Existe un grupo de
directores consagrados en Hollywood. Directores que han alcanzado el talento
necesario como para no verse comprometidos (tanto ante público como ante la
Industria) en lanzar películas aspirantes a premios o desarrollando algún filme
que ponga a prueba sus dotes creativos. Considérese a los hermanos Coen en esta
lista. ¡Salve, César! (2016) tal vez
no sea un filme exponencial o sobresaliente en la filmografía de estos
directores, sin embargo, tampoco es evidencia de fatiga o nimiedad. Tanto su
historia, el desarrollo, como el montaje del mismo, poseen la vitalidad de
autores enérgicos que no dejan nada a medio camino. Ambos directores, por otro
lado, ven la oportunidad de manifestar en esta película lo que parece ser una
fascinación personal, que de paso se convierte en tributo. Un tributo que por
cierto se define bajo el idioma del dúo.
¡Salve, César! no es una historia a propósito de un secuestro, sino son
varios acontecimientos a propósito de una época y un personaje que hace méritos
dentro de esta. El relato aparenta ser un día más en la rutina de Eddie Mannix
(Josh Brolin), un productor de uno de los más importantes estudios de cine en
el país. Su labor será entonces el de ser responsable de que todos hagan su
trabajo y mientras tanto todos queden contentos. Para ello, se convertirá en
mediador, curador, creativo, niñera, negociador, apaciguador, además de otros
roles impredecibles, fruto propio de estar lidiando con actores, directores,
guionistas, amarillistas y hasta comunistas. ¡Salve, César! será una cadena de sucesos que hacen una burlona
evocación a lo que “aparentemente” sucedía fuera como dentro del plató.
Los Coen para esto
convocan a una serie de actores que hacen memoria a una pasada generación de
actores. Dicho, en teoría, resulta un tributo, siendo estas mismas figuras, en
parte, responsables del éxito de una época, convirtiéndose además en símbolos de
perfección. Curiosamente, luego que estos salen del encuadre, se ven poseídos
por una serie de defectos “tan poco” ficcionales, que cualquiera diría que más
bien resulta una degradación. Para nada lo es; simplemente es el idioma Coen.
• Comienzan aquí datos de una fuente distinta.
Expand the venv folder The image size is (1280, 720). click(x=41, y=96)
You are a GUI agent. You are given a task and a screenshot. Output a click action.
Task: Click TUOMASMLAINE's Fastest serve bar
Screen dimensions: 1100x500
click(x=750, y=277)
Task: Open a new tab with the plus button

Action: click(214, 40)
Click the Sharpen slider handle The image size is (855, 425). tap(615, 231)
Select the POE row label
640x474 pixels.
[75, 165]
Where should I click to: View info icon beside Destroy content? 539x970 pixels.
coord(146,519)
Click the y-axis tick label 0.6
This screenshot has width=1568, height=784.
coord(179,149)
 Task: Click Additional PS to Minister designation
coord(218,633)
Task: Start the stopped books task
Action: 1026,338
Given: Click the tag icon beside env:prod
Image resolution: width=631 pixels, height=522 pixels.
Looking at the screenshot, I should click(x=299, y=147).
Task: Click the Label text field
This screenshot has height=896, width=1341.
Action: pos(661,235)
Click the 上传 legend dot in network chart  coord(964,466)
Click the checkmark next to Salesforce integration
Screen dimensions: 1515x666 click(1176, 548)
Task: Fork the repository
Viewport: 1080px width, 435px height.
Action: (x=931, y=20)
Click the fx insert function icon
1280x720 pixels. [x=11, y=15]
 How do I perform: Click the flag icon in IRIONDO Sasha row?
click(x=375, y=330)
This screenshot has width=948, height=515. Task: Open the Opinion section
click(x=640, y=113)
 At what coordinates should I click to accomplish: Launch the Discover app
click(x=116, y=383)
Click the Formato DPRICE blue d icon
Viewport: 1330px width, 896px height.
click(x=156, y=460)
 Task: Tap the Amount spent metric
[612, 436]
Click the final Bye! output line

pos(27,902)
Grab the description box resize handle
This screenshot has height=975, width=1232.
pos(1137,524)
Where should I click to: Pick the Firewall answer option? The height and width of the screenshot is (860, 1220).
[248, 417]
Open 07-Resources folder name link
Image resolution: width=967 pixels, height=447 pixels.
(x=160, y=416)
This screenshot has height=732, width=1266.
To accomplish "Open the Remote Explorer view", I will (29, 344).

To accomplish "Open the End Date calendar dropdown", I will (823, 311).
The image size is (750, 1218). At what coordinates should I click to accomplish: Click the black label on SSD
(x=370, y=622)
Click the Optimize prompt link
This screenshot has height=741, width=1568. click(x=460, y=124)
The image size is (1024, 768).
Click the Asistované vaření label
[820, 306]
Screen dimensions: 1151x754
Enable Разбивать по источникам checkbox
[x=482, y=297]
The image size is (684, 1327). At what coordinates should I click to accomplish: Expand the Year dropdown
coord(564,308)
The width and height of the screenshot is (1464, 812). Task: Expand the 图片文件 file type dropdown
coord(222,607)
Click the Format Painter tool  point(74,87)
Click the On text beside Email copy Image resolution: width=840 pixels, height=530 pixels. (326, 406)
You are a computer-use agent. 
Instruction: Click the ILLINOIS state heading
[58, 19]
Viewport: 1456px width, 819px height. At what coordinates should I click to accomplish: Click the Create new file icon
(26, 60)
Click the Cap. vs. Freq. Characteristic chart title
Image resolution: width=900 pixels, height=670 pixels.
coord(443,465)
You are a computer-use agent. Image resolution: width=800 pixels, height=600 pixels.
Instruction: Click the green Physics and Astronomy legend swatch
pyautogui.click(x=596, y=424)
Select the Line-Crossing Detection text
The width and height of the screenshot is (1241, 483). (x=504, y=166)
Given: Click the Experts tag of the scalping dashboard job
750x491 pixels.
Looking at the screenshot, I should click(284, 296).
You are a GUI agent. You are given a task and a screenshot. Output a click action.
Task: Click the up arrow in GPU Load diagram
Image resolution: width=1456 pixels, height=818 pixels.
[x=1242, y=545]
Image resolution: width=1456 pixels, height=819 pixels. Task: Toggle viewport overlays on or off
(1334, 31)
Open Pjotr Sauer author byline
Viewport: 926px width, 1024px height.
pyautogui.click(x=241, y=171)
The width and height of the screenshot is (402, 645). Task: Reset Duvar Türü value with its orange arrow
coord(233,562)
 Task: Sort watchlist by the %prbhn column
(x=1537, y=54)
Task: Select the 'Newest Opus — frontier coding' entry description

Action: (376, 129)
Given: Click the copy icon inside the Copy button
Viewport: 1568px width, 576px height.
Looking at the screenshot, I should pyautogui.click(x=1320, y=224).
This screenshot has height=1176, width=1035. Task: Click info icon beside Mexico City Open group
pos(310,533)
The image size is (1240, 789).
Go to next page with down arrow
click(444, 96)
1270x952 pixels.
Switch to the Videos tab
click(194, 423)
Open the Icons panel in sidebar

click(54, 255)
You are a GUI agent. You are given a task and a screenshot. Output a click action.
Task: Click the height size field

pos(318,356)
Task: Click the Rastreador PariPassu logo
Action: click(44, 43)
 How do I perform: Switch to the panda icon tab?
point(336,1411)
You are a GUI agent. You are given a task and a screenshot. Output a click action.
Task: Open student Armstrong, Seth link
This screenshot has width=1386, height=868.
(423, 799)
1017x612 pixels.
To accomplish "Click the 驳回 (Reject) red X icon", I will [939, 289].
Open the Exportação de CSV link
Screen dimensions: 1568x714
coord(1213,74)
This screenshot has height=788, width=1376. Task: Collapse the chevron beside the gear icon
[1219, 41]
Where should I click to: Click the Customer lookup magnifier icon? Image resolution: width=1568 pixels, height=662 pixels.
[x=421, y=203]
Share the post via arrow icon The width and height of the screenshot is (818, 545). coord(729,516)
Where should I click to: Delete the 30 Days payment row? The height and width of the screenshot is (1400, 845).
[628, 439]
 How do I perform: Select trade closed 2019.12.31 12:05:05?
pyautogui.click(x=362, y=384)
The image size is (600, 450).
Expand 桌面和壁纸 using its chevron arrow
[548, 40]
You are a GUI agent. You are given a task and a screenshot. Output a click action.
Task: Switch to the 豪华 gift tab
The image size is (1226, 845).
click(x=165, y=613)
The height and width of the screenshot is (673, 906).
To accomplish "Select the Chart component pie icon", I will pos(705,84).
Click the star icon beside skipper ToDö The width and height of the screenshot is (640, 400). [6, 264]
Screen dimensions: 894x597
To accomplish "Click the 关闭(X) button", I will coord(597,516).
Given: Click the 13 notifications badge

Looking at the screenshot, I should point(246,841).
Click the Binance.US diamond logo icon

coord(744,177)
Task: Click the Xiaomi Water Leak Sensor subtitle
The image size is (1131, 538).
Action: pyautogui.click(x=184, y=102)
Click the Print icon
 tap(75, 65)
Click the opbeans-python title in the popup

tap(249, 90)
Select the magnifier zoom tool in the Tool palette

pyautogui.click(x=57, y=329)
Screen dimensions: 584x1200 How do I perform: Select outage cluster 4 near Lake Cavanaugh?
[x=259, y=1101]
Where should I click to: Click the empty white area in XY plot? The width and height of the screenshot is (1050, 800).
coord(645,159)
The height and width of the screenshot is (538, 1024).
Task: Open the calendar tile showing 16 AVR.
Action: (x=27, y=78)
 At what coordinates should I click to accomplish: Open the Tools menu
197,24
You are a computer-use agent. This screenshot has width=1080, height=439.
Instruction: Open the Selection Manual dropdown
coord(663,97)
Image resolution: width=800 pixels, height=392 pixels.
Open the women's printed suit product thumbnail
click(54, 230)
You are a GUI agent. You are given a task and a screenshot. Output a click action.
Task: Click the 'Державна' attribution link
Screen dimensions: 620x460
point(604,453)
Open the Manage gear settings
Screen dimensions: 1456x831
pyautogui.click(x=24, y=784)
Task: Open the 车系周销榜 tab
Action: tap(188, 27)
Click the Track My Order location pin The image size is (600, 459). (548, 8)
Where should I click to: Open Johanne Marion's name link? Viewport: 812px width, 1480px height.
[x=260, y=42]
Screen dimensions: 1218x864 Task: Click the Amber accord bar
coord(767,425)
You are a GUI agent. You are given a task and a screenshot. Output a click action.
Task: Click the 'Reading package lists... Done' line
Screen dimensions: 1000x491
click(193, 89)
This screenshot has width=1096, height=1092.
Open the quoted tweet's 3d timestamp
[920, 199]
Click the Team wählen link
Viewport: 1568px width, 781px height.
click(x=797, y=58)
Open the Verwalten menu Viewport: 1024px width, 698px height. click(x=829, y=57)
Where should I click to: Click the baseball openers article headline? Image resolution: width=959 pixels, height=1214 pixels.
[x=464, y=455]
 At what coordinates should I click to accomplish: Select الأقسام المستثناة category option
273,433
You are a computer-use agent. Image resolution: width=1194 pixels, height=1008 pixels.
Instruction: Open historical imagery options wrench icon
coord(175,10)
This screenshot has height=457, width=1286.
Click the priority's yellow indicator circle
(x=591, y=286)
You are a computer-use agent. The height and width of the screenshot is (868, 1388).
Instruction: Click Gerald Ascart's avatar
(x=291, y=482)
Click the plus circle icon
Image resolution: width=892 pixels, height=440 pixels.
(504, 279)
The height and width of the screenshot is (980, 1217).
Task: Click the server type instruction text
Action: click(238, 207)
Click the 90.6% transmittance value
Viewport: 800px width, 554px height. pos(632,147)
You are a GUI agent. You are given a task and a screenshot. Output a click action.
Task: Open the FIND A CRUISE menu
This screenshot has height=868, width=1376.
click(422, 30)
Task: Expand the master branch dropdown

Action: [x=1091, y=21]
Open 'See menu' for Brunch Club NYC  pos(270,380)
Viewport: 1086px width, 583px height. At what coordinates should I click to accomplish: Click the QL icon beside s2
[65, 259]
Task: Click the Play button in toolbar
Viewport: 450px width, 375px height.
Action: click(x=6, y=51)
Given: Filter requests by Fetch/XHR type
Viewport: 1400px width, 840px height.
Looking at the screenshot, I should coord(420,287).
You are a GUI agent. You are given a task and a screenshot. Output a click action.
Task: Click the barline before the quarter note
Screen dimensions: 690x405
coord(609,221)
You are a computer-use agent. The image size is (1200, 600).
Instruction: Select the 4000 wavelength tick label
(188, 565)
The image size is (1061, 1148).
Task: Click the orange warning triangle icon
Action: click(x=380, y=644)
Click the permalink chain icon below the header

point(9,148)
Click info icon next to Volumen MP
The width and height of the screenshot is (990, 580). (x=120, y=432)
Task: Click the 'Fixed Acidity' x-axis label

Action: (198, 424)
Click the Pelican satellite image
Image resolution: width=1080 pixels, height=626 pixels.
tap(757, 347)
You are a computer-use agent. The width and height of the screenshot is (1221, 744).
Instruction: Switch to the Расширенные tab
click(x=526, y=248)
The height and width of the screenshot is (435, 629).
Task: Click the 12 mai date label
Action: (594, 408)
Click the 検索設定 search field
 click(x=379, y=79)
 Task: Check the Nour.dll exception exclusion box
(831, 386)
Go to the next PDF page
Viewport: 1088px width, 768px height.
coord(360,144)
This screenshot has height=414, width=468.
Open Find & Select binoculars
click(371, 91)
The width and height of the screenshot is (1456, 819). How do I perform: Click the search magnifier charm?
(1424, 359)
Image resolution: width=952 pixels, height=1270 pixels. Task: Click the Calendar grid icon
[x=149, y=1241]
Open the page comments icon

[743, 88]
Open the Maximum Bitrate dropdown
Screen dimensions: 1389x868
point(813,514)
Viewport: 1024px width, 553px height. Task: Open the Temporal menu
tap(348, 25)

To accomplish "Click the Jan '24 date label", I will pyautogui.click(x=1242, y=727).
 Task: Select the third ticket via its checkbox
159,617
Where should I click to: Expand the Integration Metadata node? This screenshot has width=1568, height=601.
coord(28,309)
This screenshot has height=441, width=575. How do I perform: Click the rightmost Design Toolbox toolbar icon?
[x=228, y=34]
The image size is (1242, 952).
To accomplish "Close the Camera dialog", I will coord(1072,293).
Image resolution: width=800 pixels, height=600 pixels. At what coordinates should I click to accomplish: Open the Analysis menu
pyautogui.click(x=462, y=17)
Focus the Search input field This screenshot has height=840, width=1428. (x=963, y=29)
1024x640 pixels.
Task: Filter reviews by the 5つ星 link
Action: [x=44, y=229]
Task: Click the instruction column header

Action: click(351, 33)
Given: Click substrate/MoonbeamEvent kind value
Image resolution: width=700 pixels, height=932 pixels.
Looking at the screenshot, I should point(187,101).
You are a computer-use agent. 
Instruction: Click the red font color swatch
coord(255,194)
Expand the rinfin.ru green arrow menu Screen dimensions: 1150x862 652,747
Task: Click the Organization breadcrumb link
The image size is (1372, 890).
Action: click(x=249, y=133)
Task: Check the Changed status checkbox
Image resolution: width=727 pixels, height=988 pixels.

Aquí hay un exquisito contraste sobre cómo avanzaba la gloriosa carroza de una
gran industria, de una apariencia tan perfecta y bien coreografiada
externamente; pero que internamente incluso hasta incubaba a los mismos
enemigos del Estado (lo que por cierto libera ese buen gusto de los Coen por el
cine de intriga). El resultado es una sátira sobre la Edad de Oro en Hollywood,
desde una mirada muy apasionada, aunque también muy extravagante.